Facilities such as the MABPL terminal and WFS Coolport integrate screening, regulatory clearances, and temperature-controlled handling within contiguous operating environments. CEIV-aligned processes, GDP compliance, training, and audits ensure uniform execution, while digital platforms enable parallel, not sequential, progression of checks.
Future-proofing for next-generation cargo
Looking ahead, BLR Airport is future-proofing its cargo infrastructure through flexible, scalable, and technology-ready design.
The greenfield domestic cargo terminal features modular layouts, higher floor-load capacities, and reconfigurable zones, allowing seamless transitions between general cargo, express shipments, electronics, batteries, and medical devices. Digitally native design, multimodal readiness, and sustainability-first construction ensure long-term compatibility with evolving cargo behaviours and next-generation trade requirements.
Sustainability beyond the terminal
Terminal 2 has positioned BLR Airport as a global benchmark for sustainable airport architecture, and that mindset extends into cargo operations.
The airport operates on 100 percent renewable electricity, has achieved Scope 1 and 2 net-zero emissions, and is recognised as Asia’s first airport with ACI Level 5 Carbon Accreditation. Cargo operations benefit from solar energy, EV-enabled ground handling, IoT monitoring, and paperless logistics enabled by ATMF and ACS/CargobyBLR.
From infrastructure users to ecosystem partners
“Freight forwarders, integrators, and airlines are not just users of infrastructure; they are ecosystem partners,” Fletcher says.
Through structured engagement, shared performance metrics, and co-location initiatives such as the BLR Logistics Park, BLR Airport works closely with airlines and forwarders to enhance service reliability, resilience, and long-term alignment.
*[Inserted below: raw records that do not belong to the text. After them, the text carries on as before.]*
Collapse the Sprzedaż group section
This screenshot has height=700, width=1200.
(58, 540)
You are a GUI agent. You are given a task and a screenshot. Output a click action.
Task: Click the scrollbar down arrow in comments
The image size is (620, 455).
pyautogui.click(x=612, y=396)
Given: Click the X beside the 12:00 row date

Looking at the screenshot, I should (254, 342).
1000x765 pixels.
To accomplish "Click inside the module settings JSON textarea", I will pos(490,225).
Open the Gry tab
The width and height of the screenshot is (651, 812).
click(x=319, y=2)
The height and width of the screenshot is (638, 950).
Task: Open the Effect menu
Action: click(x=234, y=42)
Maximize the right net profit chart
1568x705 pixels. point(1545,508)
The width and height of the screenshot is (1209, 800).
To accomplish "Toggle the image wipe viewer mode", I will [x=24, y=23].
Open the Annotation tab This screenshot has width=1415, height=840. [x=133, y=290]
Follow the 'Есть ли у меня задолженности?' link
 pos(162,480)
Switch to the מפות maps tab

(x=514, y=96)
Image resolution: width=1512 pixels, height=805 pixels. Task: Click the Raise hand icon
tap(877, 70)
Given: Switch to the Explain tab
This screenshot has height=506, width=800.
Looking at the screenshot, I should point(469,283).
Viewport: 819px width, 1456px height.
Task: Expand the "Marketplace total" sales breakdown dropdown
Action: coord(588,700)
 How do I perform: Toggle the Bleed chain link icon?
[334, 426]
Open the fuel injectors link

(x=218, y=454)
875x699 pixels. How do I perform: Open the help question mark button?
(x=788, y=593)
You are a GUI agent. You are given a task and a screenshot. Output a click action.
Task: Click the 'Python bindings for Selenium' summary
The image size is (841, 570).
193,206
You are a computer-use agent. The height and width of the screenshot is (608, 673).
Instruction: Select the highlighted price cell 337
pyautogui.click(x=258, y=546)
Resilience in an uncertain world
From geopolitical disruptions to climate-related risks, uncertainty has become a constant in global supply chains. BLR Airport builds resilience through structural flexibility, real-time visibility, predictive analytics, and integrated landside systems, ensuring operational continuity even under surge conditions and network disruption.
A differentiated global pathway
Does BLR Airport see itself alongside Singapore, Dubai, or Frankfurt?
“The ambition is not symbolic parity but functional equivalence in reliability, speed, and ecosystem maturity,” Fletcher explains.
Anchored in a strong hinterland for electronics, aerospace, life sciences, perishables, and precision engineering, BLR Airport is shaping a next-generation, India-native cargo hub aligned with emerging global trade patterns.
From transit point to orchestration layer
As India moves toward instant demand cycles and high-value manufacturing growth, BLR Airport’s role is evolving. “Airports can no longer function as passive transit points,” Fletcher reflects. “They must actively synchronise factories, farms, forwarders, airlines, and regulators into a single, data-synchronised flow.”
By combining intelligent systems, expanded capacity, and ecosystem alignment, Kempegowda International Airport Bengaluru, is positioning itself as a strategic enabler of just-in-time exports and a critical node in the future of global trade.